2) Rahatsızlık AKP tabanında da ciddi bir şekilde gözleniyor. Hatta parti tavanının da bu olumsuz atmosferin etkisi altında kaldığı söylenebilir.

3) Gül, Erdoğan, Atalay gibi isimlerin rahatsızlığa ek olarak kızgın oldukları da söylenebilir çünkü uzun bir süredir hazırlığı yapılan ve çok önem verdikleri bu “ülkeye dönüş” ün DTP (ve PKK) tarafından rotasından çıkarılmasını hesaba katmamış oldukları anlaşılıyor.

4) Daha ilk andan itibaren DTP’nin ne kadar etkisiz olduğu ve PKK ile Öcalan’ın bu süreçle gönülleri istediği gibi oynamaktan geri durmayacakları anlaşıldı. PKK lider kadrosunun son açıklamalarına ve Öcalan’ın avukatlarına söylediklerine bakınca onların bundan sonra geliştirebilecekleri taktik ve stratejileri öngörebilmenin ne kadar zor olduğu ortaya çıkıyor. Özetle açılımı yürüten devlet kadrolarının önlerini görmekte zorlandıklarını söyleyebiliriz. Dolayısıyla şu çıkarıma varabiliriz: İleriyi göremeyen hükümetin tercihi pekala “geri” olabilir.


 Yazının tamamı için tıklayınız.

 

Yorum:

Evet, maalesef korkulan oldu!

Şimdiye dek Türkiye tarihinde hiçbir hükümetin gösteremediği cesareti göstererek, denemeyi bırakın, düşünmeyi bile reddettiği adımı, AKP hükümeti çok ciddi riskler alarak attı. Ve atar atmaz da ilk fiyaskoyu yaşadı çünkü hesapta teröristlerin, güllerle, kahramanmışçasına karşılanmaları yoktu. Beklenen makul bir mahcubiyet ve pişmanlık idi, pişkinlik derecesinde yapılan mitingler değil. Ortalık karışınca provokatörlere de iş çıktı. Kah doğuda halaylar çeken bir grubu, kah batıda ağlayan şehit annelerini oynadılar. Eh, ne diyelim, başarılı da oldular.

Peki, şimdi ne olacak?

Şimdi olası Türkiye senaryolarını sıralayalım:

1.      Eve dönüş fiyaskosunun verdiği şoku atlatan AKP’nin ilk işi, diğer dönüşleri durdurmak ve açılımı kapatmak olur. Bunca aydır, ülkenin en öncelikli meselesi haline gelen “Demokratik Açılım” projesi için düşünülen zaman veya emek kaybı değildir, artık. Çünkü diğer kayıplar daha vahimdir.

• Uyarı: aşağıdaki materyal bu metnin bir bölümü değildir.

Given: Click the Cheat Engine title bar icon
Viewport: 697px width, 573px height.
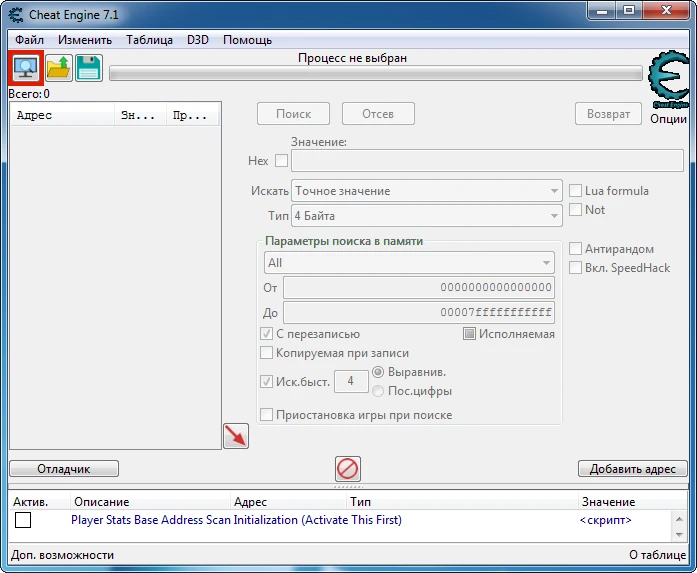Looking at the screenshot, I should (x=14, y=14).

Türkiye elden kaçan tarihi fırsata mı, halklar arasında iyice kalınlaşan çizgiye mi, bir daha gündeme gelmesi yıllarca söz konusu olamayacak demokratik haklara mı, ülke dışında kaybedilen prestije mi, bundan sonra baş göstermesi olası iç savaşa mı, bundan cesaretlenip teşebbüs edilebilecek bir dış savaşa mı, durum kontrolü için yapılabilecek darbeye mi, gelen darbeyle gidecek olan hükümete mi, gelenin gideni aratmasına mı, hangisine yansın?

 

2.      Hükümet barış meşalesini söndürmeyi hedefleyen tüm provokasyonların farkındadır ve soğukkanlılığını koruyarak başladığı işi tamamlamaya kararlıdır. Ancak bu kez dersini almıştır ve şunu iyice anlaşılmasını ister ki: eve dönüş yapmak isteyenler her ne kadar Türkiye’nin çocukları da olsalar savaş suçu işlemişler. Ancak pişmanlarsa ve kendi rızalarıyla, Türk vatandaşı olarak barış içinde yaşamak üzere geliyorlarsa kabul edilecekler.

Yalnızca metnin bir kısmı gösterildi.